● Exercise prompt: Gather up every line from the entries below that uses the word "agent".

Records to use: Begin

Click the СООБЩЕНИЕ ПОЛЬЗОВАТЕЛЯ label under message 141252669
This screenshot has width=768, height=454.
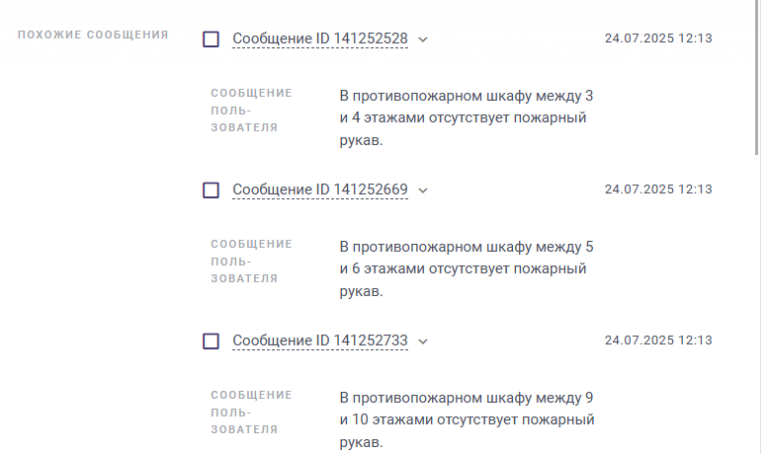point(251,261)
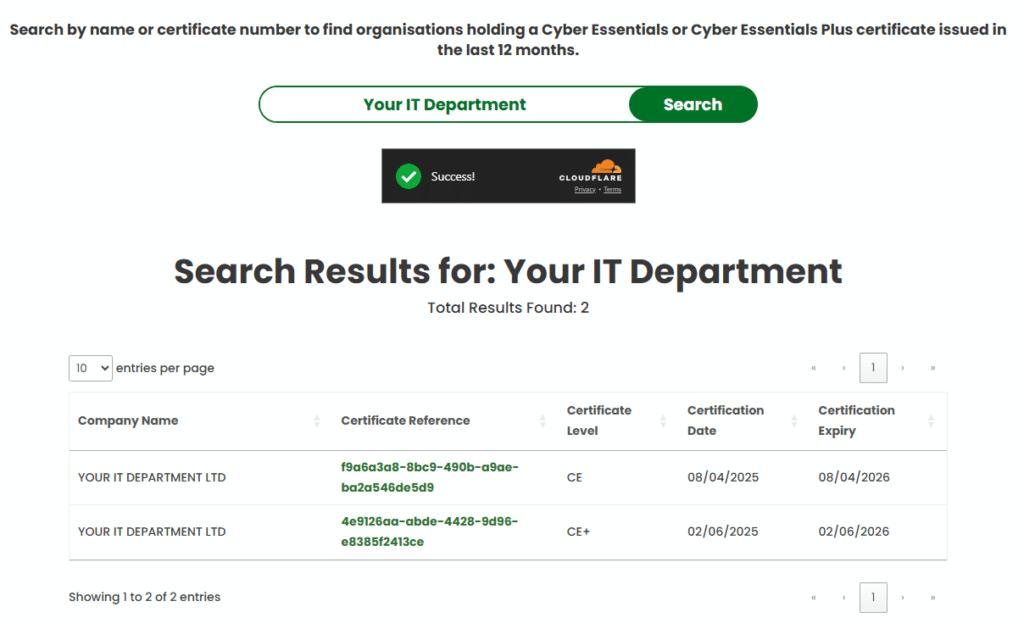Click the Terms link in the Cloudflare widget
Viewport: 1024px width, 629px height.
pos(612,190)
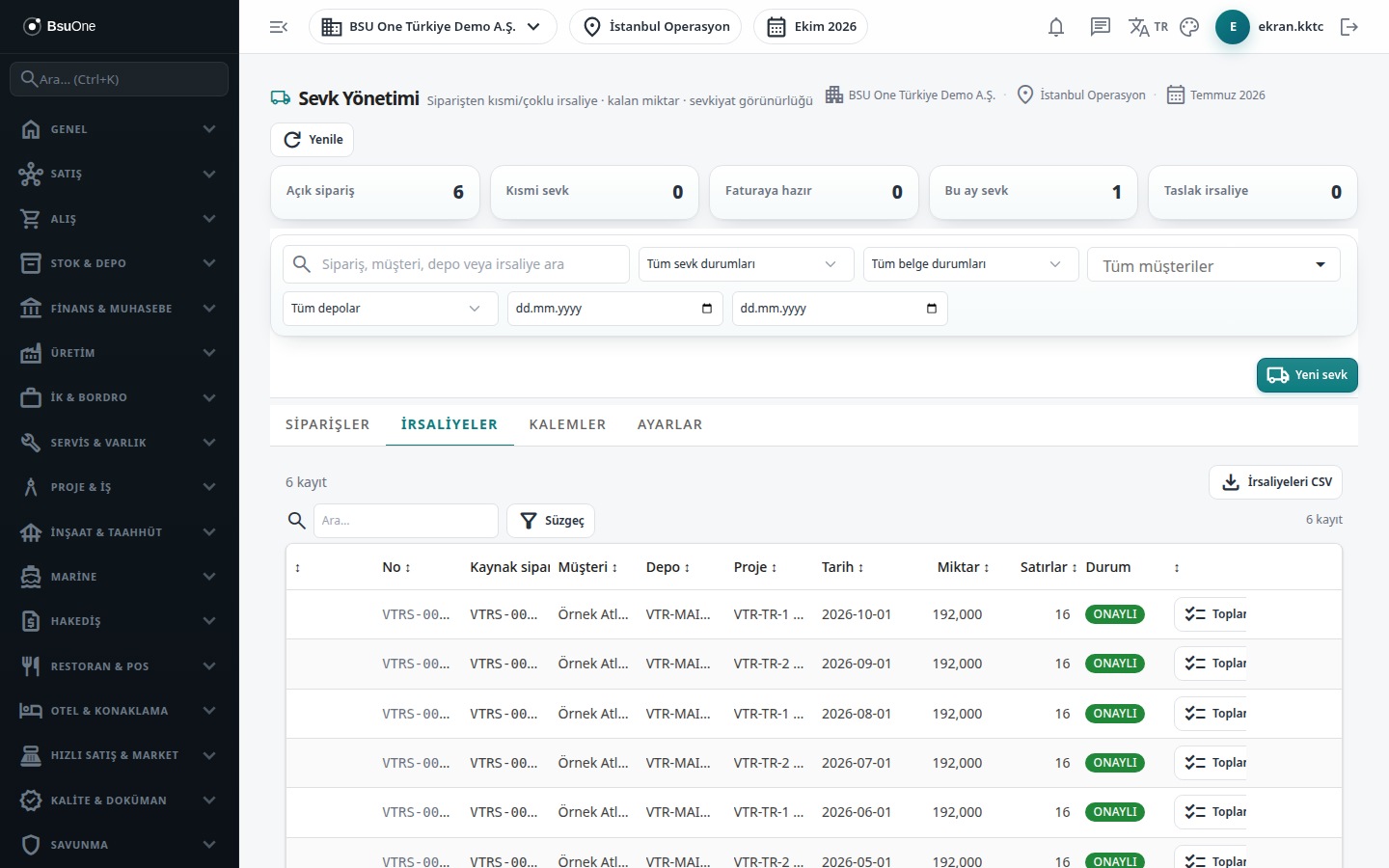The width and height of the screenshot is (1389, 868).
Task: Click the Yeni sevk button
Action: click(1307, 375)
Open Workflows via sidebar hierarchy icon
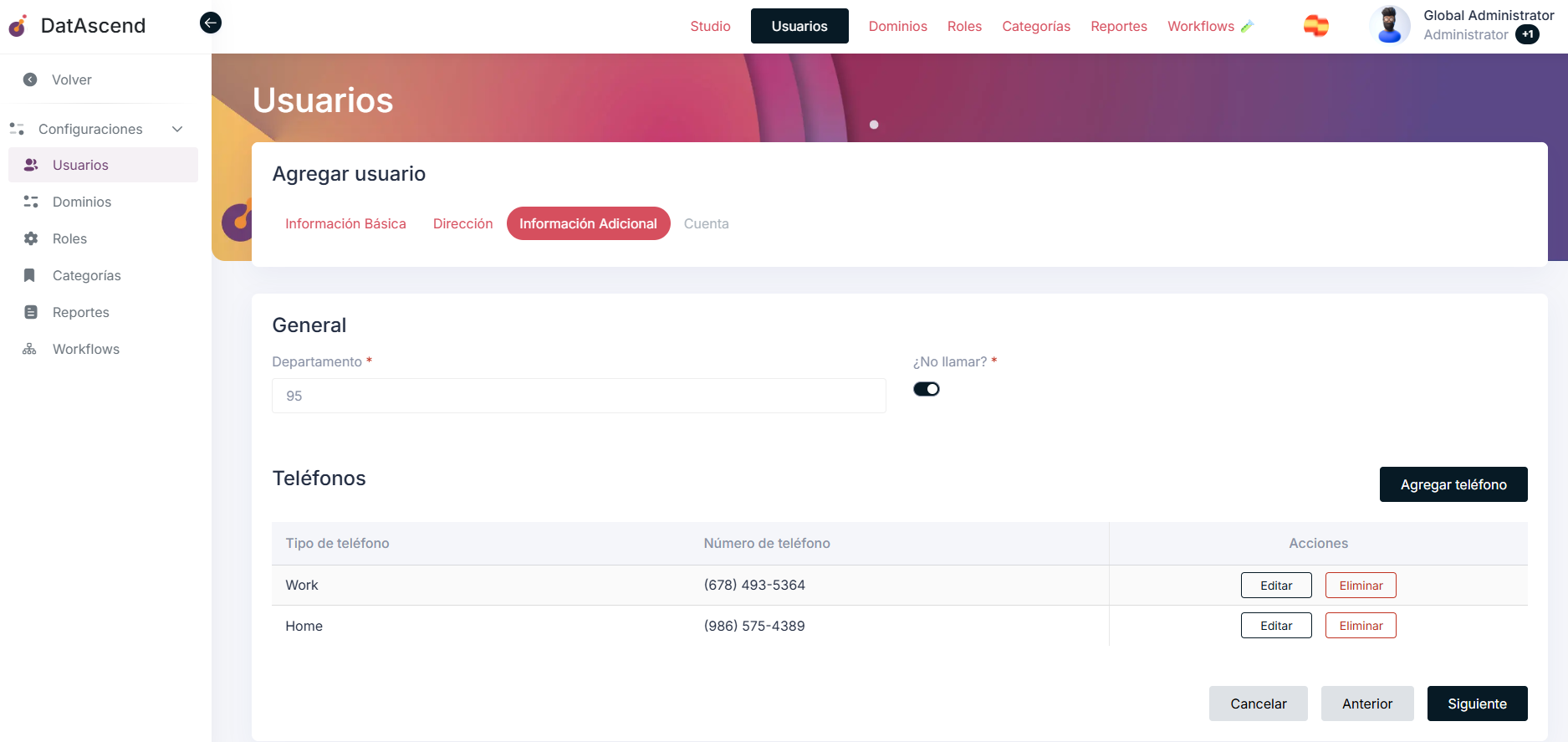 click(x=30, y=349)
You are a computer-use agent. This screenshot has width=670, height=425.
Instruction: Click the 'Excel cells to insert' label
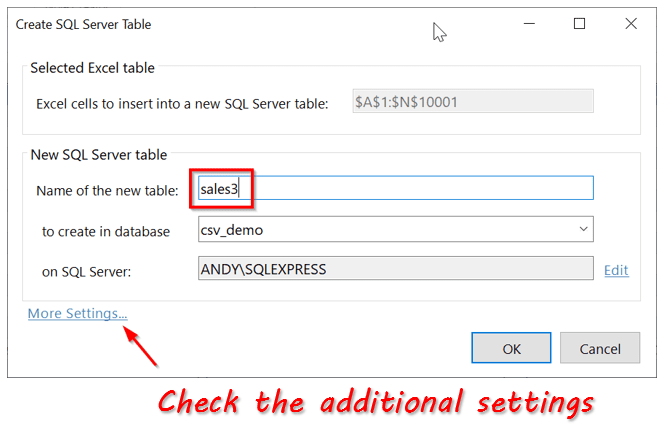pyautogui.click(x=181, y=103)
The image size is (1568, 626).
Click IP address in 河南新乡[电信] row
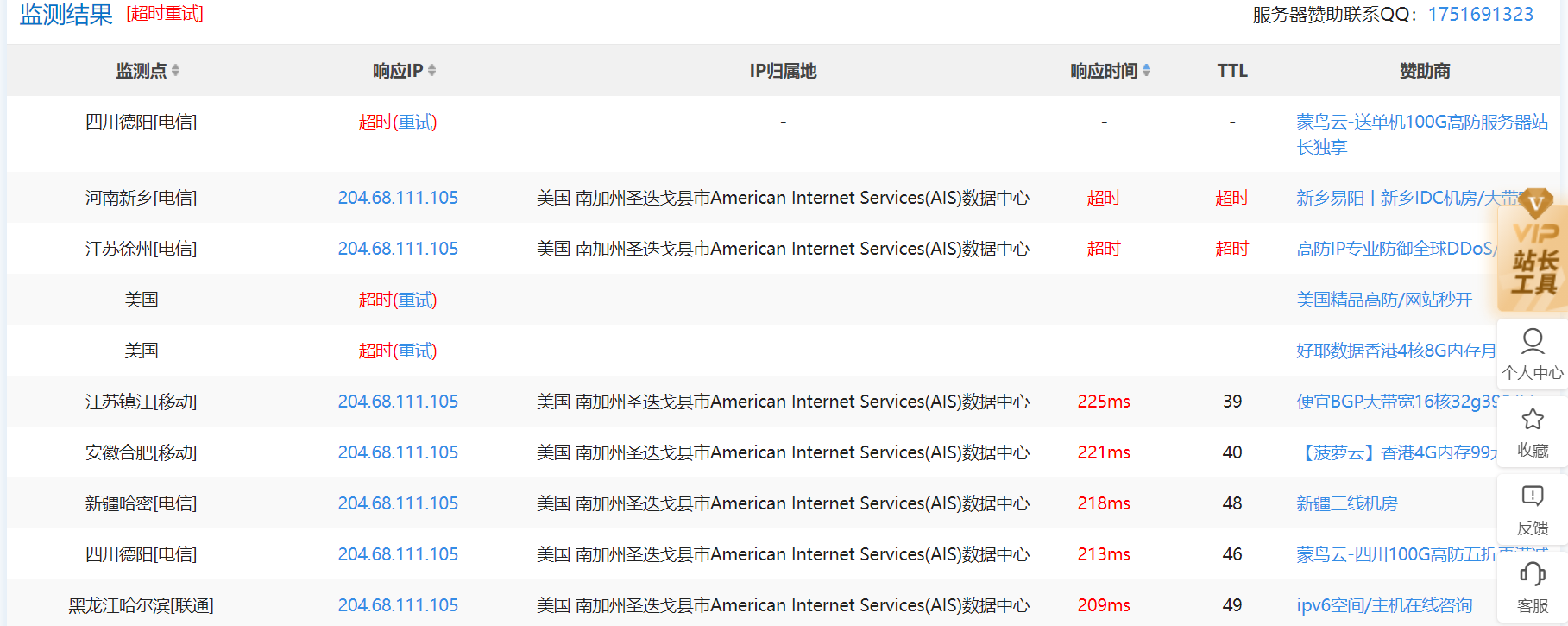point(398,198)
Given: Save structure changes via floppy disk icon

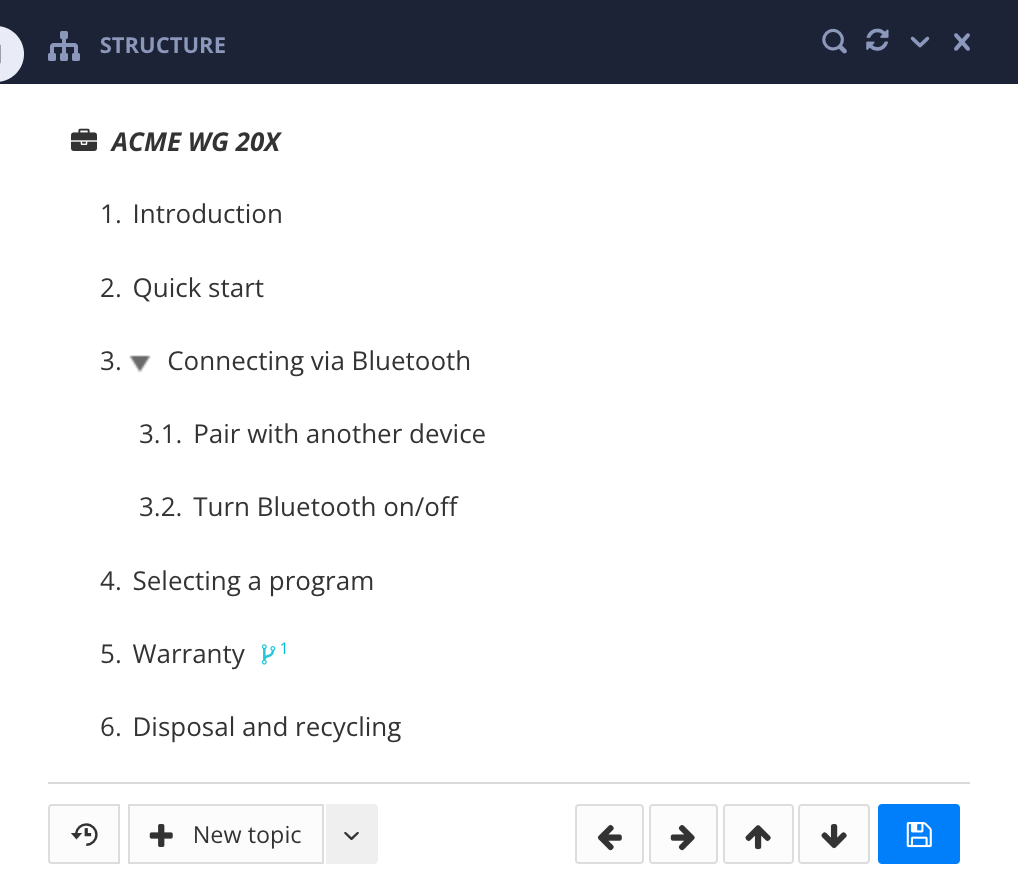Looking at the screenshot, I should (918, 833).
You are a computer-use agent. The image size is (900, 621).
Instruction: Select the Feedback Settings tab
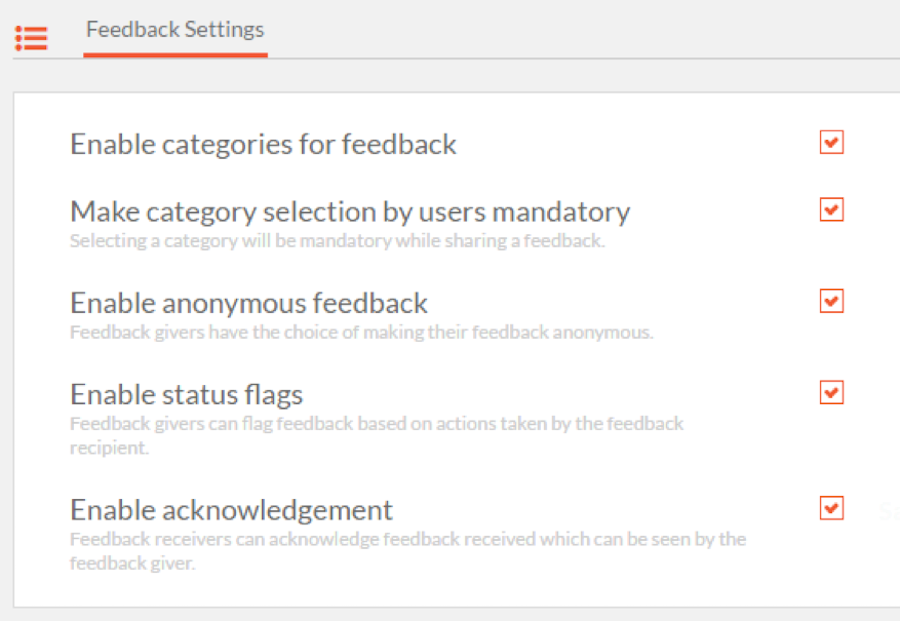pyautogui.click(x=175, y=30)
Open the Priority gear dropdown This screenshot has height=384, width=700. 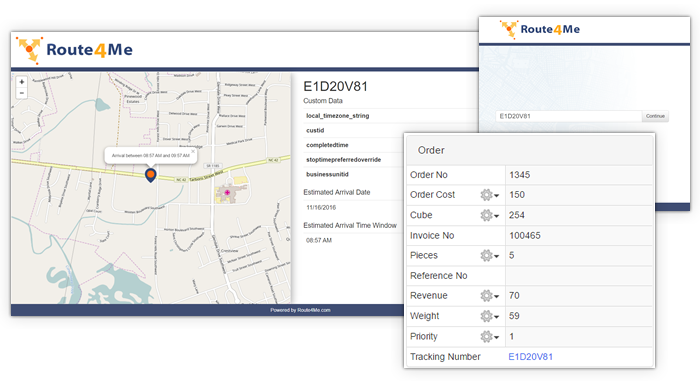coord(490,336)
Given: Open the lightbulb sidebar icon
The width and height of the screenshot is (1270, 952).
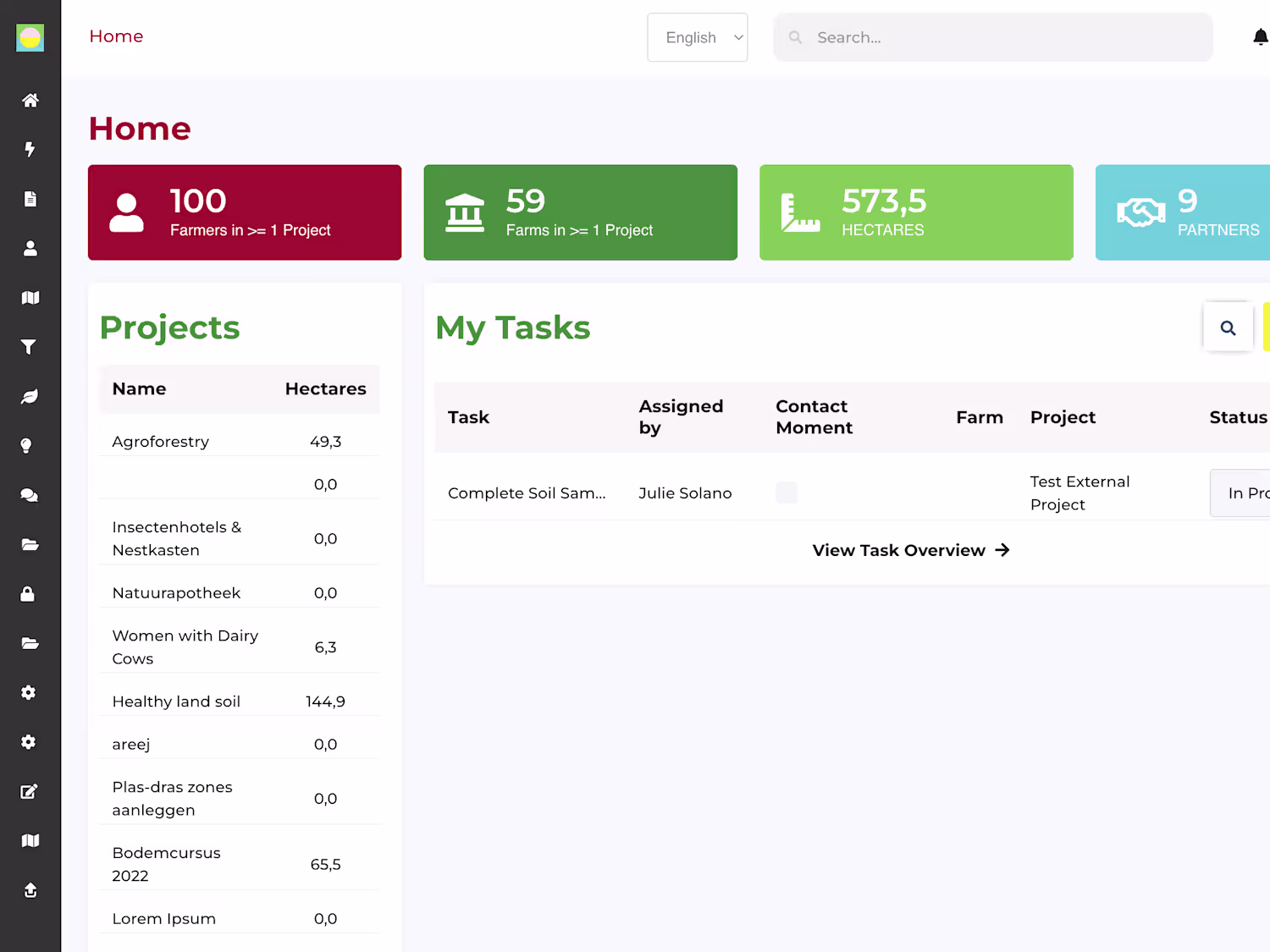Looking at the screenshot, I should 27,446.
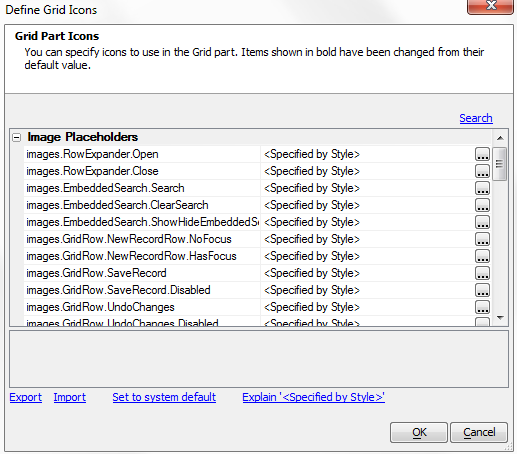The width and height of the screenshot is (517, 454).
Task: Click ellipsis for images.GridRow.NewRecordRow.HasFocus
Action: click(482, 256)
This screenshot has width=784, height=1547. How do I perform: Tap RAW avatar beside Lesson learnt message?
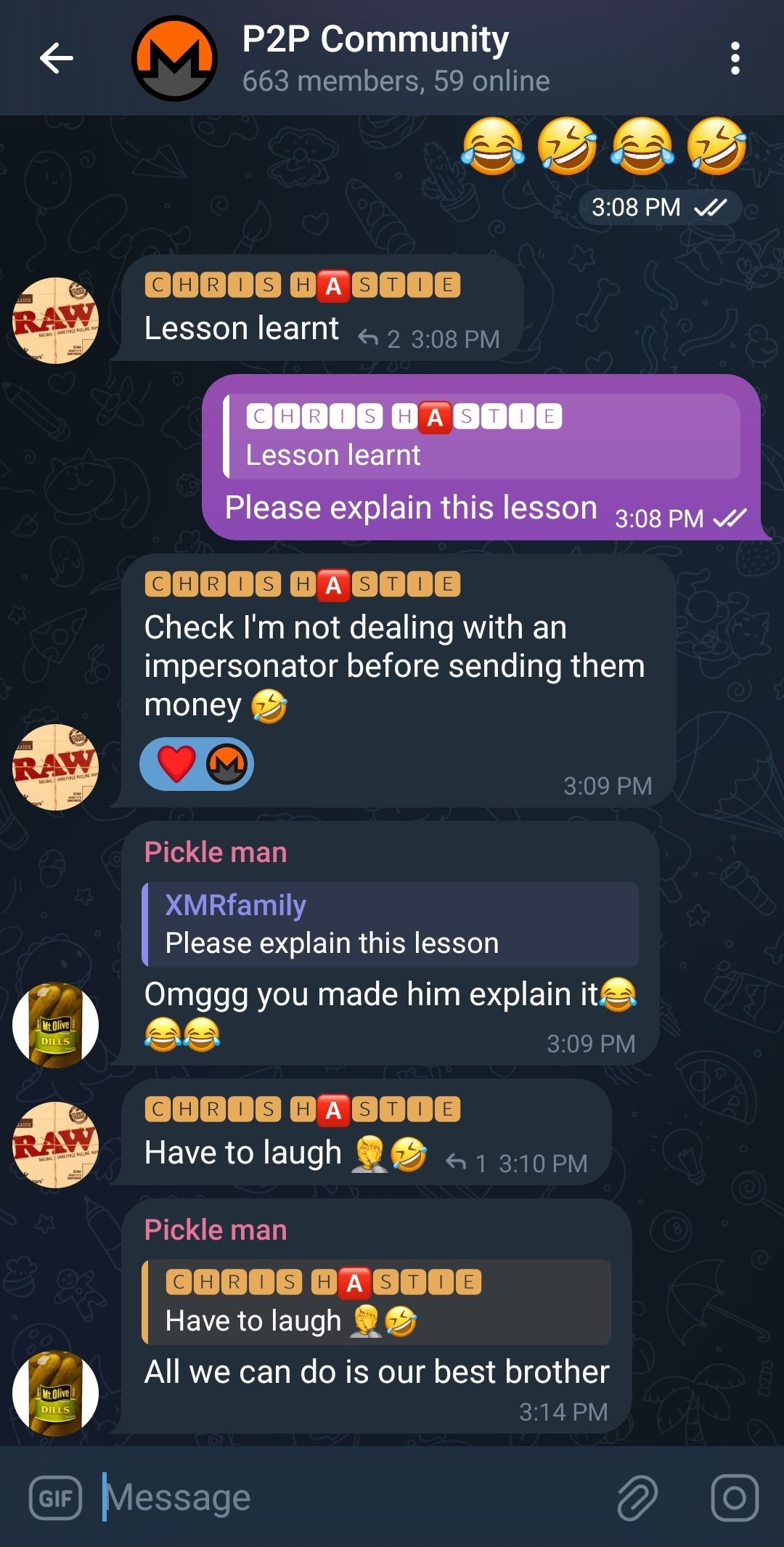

Records to use: End

● Problem solution:
You are a computer-use agent. This screenshot has width=670, height=425.
You are a computer-use agent. The image size is (900, 621).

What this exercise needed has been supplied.